# I dont understand why ppl



## Holly Govero (Mar 26, 2009)

The ppl around here DONT like goats milk soap at all!! It is weird. They only like is lotions and smelly jelly and liquid soap.. It was my first time to sell products yesterday with lotions. I sold bunch of lotions and some of smelly jelly that my daughter made them because she is trying to make money so she can buy lamancha goat. Bless her heart.

I am just tired of ppl made faces about goats milk soap. I am like UGH. Maybe I should quit making soaps. I dont know.. A lot of people want me do to farmers market and start selling stuff. I dont know if I should do this.
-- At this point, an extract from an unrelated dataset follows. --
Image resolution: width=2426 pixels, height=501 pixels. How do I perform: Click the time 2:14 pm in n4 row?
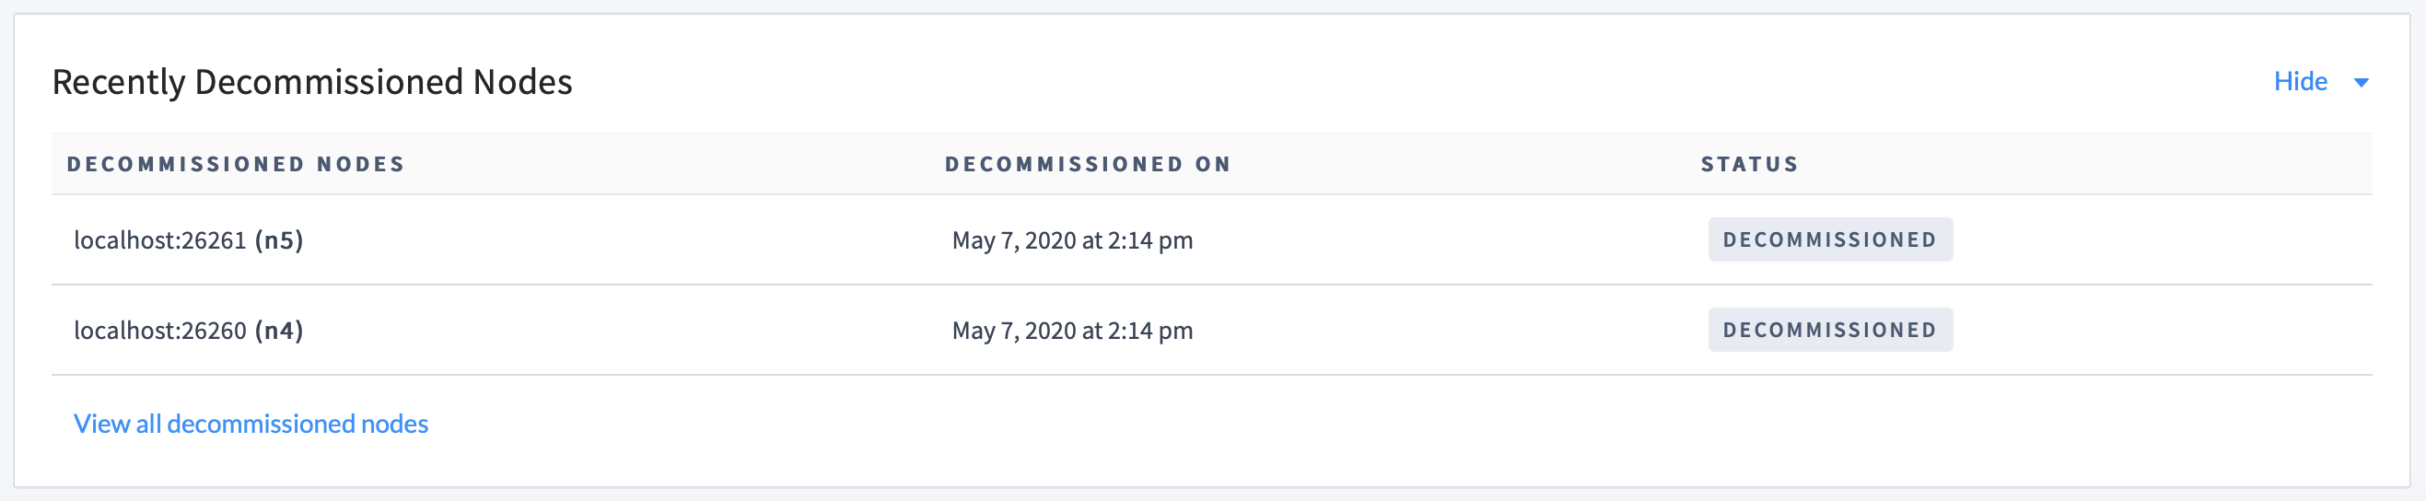coord(1150,331)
I just need encouragement!! It just my baby is sick with fever and I am kinda over whelmed. A lot of people were asking for cheese. I cant sell them anyways becuz I dont have license. I dont know what should I do. I just need help with ideas and stuff.


----------



## Holly Govero (Mar 26, 2009)

Oh by the way I have never made liquid soap. I have hard time understand the directions. It dont make any sense. I wish it was basic for me to read one at a time and go thru 1 step by step. I need to learn how do this cuz ppl been asking for it.


----------



## MF-Alpines (Mar 29, 2010)

Ah, Holly, that's where salesmanship comes in! :biggrin

What venue were you selling at? That may have something to do with it. I've only sold at FM's. At our FM, people are looking for "good from the farm". Depending on where you were at, that might make a difference.


----------



## Angelknitter12 (Feb 16, 2012)

I have a "why goat milk soap is perfect for human skin" flyer I use.


----------



## linuxboy (Oct 26, 2009)

What is your sales script and approach and what objections do you need to overcome with your message to make your product appealing. Selling isn't so much about putting up a stand with product as it is identifying your customer profiles, their pain points, and communicating the benefits message for why your product provides value. If you are not 1) identifying customer profiles 2) Analyzing objections 3) Communicating positive messages about benefits and value, it might be time to revisit your sales plan.


----------



## Holly Govero (Mar 26, 2009)

It is just weird. Becuz they asked me what it is. I told them it is homemade goat milk soap. You can smell the fragrance if you want to. I am happy to help. They said OH NO i dont want do that and made faces then took off. LOL I was like wow.. BUT they love goat milk lotion. I guess I am going to sell lotions then. Oh well. I just found out that my aunt didnt like the goat milk soap at first because she thought the milk will make the soap become spoiled rotton and will make her skin smell like rotton. I begged her to try it and NOW SHE LOVES IT and said it helps her psoriasis.. SHEESH! People have narrow mind. WOW.


----------



## tlcnubians (Jan 21, 2011)

Holly - The first thing I ask anyone who comes up to my table anywhere I'm selling my stuff is, "Have you ever tried goat milk products?" If they say no, then I continue the conversation by listing all the benefits . . . how gentle it is, non-drying, non-irritating, lasts longer than commercial soaps, etc. If they say yes, then I say something like, "Then you know how wonderful it is . . . " and go from there. Like Pav says, it's all about communication. If you have difficulty with verbal communication then put together a nice brochure or even a postcard and hand it to prospective customers with a small sample of your soap and see if that doesn't help. However, if your customer base is more interested in lotions than soaps, then you may need to focus your attention there. If your customers are interested in liquid soaps, there are many places where you can buy liquid soap base, add your own fragrances and package in your own containers.


----------



## linuxboy (Oct 26, 2009)

Contrast/compare all of the following messages:


It's a bar of soap
It's a bar of natural soap
It's soap made by hand.
It's soap that's good for your skin
It's soap that has a great lather
It's soap we developed using natural ingredients to be gentle for sensitive skin while having great cleaning power.
Do you see how there is a difference among 1) no description 2) Description/feature 3) Description of benefit? Great sales anticipates the objection of the customer and then when you do the sales pitch, you state directly how the benefit/feature is exactly what the customer wants. So a customer has a prejudice about goat milk smell. You can say "It's natural soap that smells wonderful and leaves your skin soft". I have many different scents. What do you want to try? Most people prefer X scent or Y scent. Leaves them no option, and you already have overcome the objection. If you say "if you want to.. maybe smell?" it's so vague. Gives them a way out. If you go for the close and say do you want this or this, the mind has less of a chance to think there is a third option, and at least they give you a try.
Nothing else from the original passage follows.